Marie-Louise Hellgren studied industrial design at HDK Academy of Design and Crafts in Gothenburg. From 1983 until -91 Hellgren ran her own design studio from where she designed for a.o. Höganäs Keramik, for whom she made the tableware range Collection in 1990. Boda Nova, Design House Stockholm and Starbucks Coffee are other clients of hers.
In 2017 Hellgren designed the stool Lilla Snåland for the Swedish brand Stolab. The stool is made by using 14 pieces of waste wood from the manufacturing of Carl Malmsten's classic Windsor chair Lilla Åland. The seat of Lilla Snåland is glued together in a shape inspired by the Fibonacci code.
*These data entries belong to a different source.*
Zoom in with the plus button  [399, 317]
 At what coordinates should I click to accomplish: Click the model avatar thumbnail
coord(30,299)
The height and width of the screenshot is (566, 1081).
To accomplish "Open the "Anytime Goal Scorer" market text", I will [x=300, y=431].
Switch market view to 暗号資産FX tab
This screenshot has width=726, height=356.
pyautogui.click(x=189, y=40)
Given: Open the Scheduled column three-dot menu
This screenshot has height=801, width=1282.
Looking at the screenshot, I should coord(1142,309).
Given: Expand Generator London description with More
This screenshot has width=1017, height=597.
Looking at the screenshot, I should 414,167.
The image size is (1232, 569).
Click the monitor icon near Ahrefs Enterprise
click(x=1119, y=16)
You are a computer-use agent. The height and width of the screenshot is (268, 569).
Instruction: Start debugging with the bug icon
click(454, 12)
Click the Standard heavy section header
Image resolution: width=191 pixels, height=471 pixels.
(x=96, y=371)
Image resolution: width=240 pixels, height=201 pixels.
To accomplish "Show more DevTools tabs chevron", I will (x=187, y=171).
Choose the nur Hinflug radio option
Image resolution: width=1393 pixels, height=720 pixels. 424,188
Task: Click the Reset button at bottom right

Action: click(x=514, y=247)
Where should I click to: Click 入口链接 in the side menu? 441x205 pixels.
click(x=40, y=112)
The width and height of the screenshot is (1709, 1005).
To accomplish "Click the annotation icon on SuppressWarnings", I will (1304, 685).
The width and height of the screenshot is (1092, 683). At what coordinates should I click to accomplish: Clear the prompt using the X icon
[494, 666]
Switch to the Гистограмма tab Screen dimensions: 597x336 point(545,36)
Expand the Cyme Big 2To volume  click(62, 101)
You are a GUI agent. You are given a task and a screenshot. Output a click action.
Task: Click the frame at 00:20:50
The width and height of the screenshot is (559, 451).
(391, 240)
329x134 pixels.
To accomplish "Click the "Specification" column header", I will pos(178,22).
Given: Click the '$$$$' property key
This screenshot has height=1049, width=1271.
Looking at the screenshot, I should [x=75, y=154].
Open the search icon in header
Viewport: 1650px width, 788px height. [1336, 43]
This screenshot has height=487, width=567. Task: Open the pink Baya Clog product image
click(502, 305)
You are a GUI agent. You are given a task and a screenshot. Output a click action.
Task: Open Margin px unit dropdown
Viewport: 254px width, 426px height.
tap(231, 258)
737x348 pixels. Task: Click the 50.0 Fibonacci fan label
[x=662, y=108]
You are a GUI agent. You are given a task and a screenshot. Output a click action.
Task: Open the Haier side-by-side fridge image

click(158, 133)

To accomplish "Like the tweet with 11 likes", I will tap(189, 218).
For the stool Hellgren has received several awards such as the Interior Accessory of the Year by Elle Decoration Swedish Design Awards in 2017.
Hellgren was one of the pioneers of up cycling design when she during the summer of 2020 founded the Pop-Upcycling Studio in Stockholm, a combined exhibition and workshop where she a.o. showed the daybed Spiderbed, made of left-over wood from the building industry. Under the upcycling brand HeartEarth, founded in 2016, Hellgren continues to work for a greater sense of re-use in the furniture and interior manufacturing designing a.o. the Wedge Rug, a carpet made of Tencel fiber launched by Asplund in 2018.
In 2020 Hellgren was awarded the Residence Design Award: Environmental profile for her work with up-cycling. She is represented with Lilla Snålland at the Swedish National Museum of Fine Arts and at the Museum of Furniture Studies in Stockholm.
Marie-Louise Hellgren´s stool Lilla Snåland was a part of the Female Traces exhibition at the Museum of Furniture Studies in 2019/2020.